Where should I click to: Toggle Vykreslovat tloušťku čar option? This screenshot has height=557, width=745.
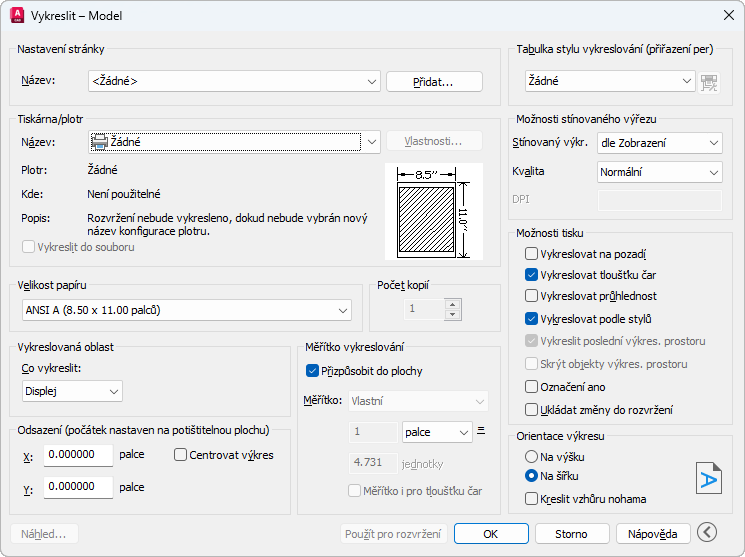[531, 275]
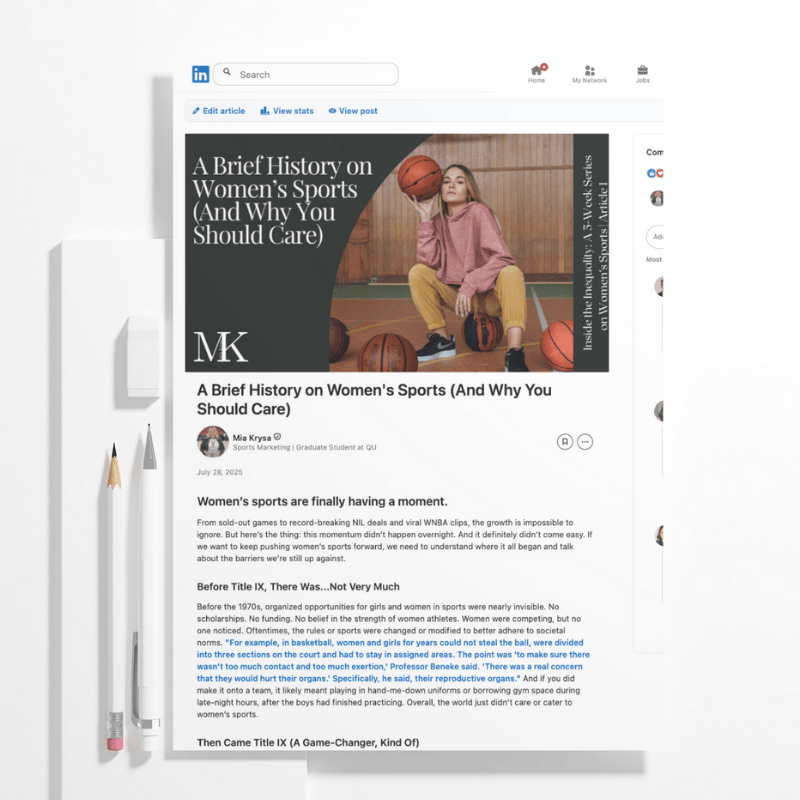800x800 pixels.
Task: Open View stats for this article
Action: (x=287, y=111)
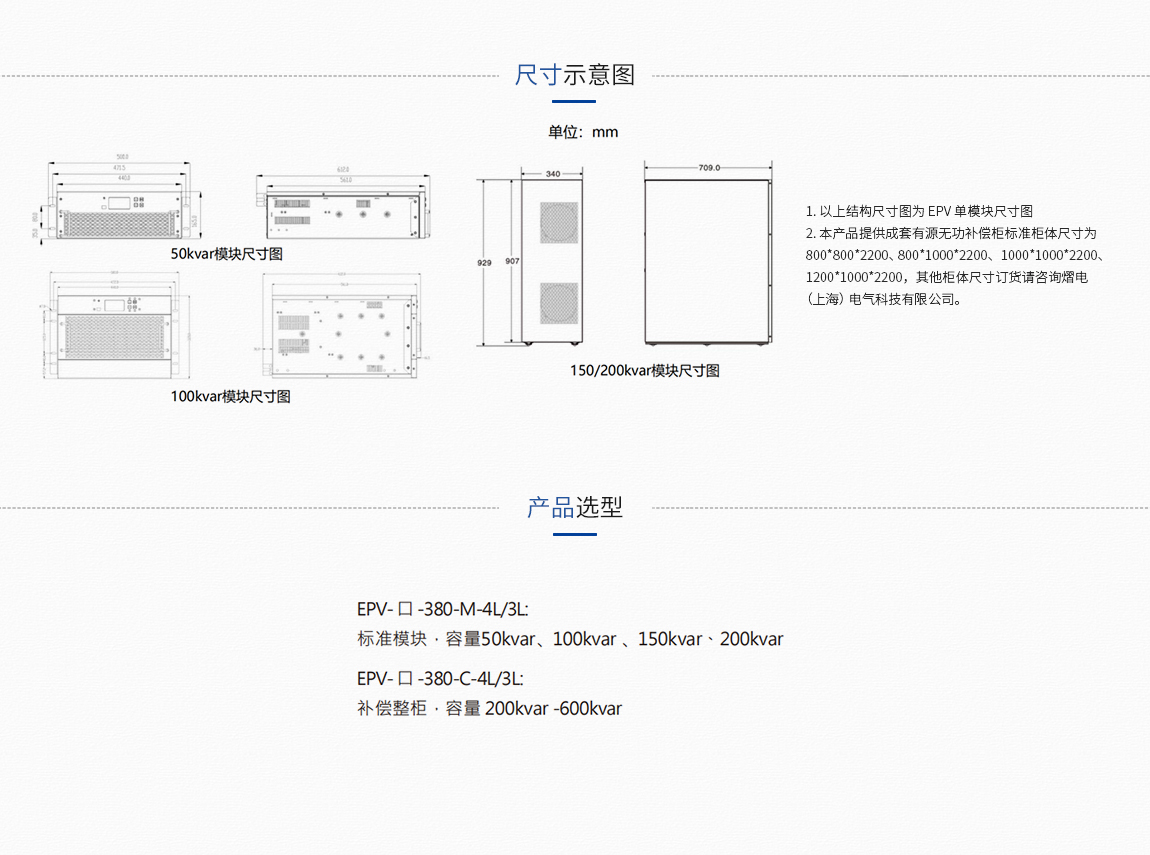Screen dimensions: 1150x855
Task: Click the 单位: mm label
Action: click(583, 132)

********************

- Activity
Render all entries verbatim, excluding any pictures they hold.

- Solution to this problem
Where should I click to: Toggle Vykreslovat tloušťku čar option? This screenshot has height=557, width=745.
[531, 275]
800x800 pixels.
Task: Open View stats for this article
Action: (x=287, y=111)
Screen dimensions: 1150x855
Task: Click the 单位: mm label
Action: click(583, 132)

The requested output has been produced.